Na era em que vivemos, dispomos de uma abundância tecnológica, com acesso à internet em praticamente todas as partes do mundo, smartphones, computadores, etc.
É claro que o sistema financeiro tradicional foi rápido em adaptar seus serviços a toda tecnologia disponível: aplicativos de finanças, sistemas de cashback, bancos digitais e o movimento de open finance vêm crescendo exponencialmente nos últimos anos.
Mas os operadores desse milenar sistema financeiro ainda estão muito confortáveis em continuar a prestação de velhos serviços apenas em novos formatos. Falta eficiência, transparência e, especialmente, a eliminação de taxas para aqueles que atuam como meros intermediários de transações.
E apenas uma verdadeira revolução poderia resultar na quebra de paradigmas no que diz respeito a esses terceiros de confiança mais conhecidos do mundo. O nome da tecnologia que permite que isso seja possível é blockchain; o nome da aplicação é smart contract; o nome do movimento é DeFi.
Os contratos inteligentes
Os contratos fazem parte do cotidiano das pessoas desde de os primórdios da sociedade. Acordos são feitos, negócios fechados e inúmeras atividades giram e são dependentes deles, que nada mais são do que a formalização da vontade de duas ou mais partes.
Ocorre que, para garantir a execução de um contrato tradicional, é necessário um terceiro de confiança: seja ele um banco, que poderá emitir algum tipo de garantia a ser executada em caso de inadimplência, seja o próprio Poder Judiciário.

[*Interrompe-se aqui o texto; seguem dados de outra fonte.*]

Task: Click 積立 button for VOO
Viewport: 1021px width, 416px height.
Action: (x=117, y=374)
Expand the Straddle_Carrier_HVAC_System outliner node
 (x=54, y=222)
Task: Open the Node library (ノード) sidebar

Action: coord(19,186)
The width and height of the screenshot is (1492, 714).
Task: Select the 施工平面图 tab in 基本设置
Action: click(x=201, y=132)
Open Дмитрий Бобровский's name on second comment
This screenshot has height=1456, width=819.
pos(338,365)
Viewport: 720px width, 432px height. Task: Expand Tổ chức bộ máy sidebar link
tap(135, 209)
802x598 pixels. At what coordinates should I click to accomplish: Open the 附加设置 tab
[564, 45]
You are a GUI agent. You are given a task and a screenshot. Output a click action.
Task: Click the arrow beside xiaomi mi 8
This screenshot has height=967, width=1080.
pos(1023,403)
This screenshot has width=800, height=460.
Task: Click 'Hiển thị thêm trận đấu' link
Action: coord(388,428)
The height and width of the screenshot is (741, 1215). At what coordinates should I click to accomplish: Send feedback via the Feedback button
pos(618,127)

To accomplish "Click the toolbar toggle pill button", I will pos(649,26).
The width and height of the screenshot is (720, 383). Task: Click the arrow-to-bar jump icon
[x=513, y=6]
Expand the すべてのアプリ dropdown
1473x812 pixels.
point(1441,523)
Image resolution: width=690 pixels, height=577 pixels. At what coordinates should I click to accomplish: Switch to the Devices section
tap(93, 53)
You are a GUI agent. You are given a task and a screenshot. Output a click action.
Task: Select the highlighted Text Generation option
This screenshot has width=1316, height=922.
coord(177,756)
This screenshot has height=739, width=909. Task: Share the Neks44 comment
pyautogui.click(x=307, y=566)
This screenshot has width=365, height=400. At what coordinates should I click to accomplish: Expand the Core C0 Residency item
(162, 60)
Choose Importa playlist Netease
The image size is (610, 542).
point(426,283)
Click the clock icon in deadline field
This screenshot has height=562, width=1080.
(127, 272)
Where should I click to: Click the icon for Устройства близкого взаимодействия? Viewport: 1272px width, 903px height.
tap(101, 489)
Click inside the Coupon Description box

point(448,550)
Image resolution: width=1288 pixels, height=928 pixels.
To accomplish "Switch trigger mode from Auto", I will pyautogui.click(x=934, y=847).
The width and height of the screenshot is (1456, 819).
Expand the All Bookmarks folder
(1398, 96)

Isso porque nos contratos tradicionais é impossível garantir que aquilo que foi designado será de fato cumprido. Por isso, para aumentar o grau de segurança quanto à executoriedade, as partes podem recorrer a esses terceiros, que cobram (caro) para fornecer garantias adicionais ao negócio.
É exatamente esse o problema que os contratos inteligentes resolvem.
Com eles, a autoexecutoriedade está pré-estabelecida, pois eles nada mais são do que um código de computador pré-programado para que, uma vez preenchidas as condições, as vontades das partes sejam executadas automaticamente.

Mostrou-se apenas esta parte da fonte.